BEGIN

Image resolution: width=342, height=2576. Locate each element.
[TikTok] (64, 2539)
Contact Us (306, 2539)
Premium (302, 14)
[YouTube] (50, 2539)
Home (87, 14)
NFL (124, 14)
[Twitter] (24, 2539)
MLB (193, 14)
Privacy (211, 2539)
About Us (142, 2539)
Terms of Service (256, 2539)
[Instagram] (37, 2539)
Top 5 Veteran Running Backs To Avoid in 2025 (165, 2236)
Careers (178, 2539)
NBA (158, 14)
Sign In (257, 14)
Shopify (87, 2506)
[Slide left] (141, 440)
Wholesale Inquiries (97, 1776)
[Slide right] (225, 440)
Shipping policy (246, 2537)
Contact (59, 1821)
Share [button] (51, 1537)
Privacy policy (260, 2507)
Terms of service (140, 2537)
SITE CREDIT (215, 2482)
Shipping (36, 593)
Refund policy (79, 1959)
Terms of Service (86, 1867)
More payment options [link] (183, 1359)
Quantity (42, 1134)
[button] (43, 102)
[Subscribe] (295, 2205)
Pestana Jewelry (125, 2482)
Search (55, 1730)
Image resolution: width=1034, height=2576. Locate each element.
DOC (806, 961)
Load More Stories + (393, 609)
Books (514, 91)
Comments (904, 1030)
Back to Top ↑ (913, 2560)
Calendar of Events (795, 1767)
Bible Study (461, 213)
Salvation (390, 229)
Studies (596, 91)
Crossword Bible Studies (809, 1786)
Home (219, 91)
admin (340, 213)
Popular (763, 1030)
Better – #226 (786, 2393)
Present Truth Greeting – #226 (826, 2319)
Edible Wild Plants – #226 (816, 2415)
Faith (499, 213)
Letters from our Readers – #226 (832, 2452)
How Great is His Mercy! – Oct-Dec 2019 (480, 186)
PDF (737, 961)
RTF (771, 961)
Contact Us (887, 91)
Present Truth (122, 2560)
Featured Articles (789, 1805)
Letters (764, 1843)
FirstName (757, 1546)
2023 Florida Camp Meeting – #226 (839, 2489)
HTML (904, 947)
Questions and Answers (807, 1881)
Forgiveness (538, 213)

END

- _REQUIRED ACTION_:
Take from the entries every line that has the string "Letters".

- _TASK ANSWER_:
Letters from our Readers – #226 (832, 2452)
Letters (764, 1843)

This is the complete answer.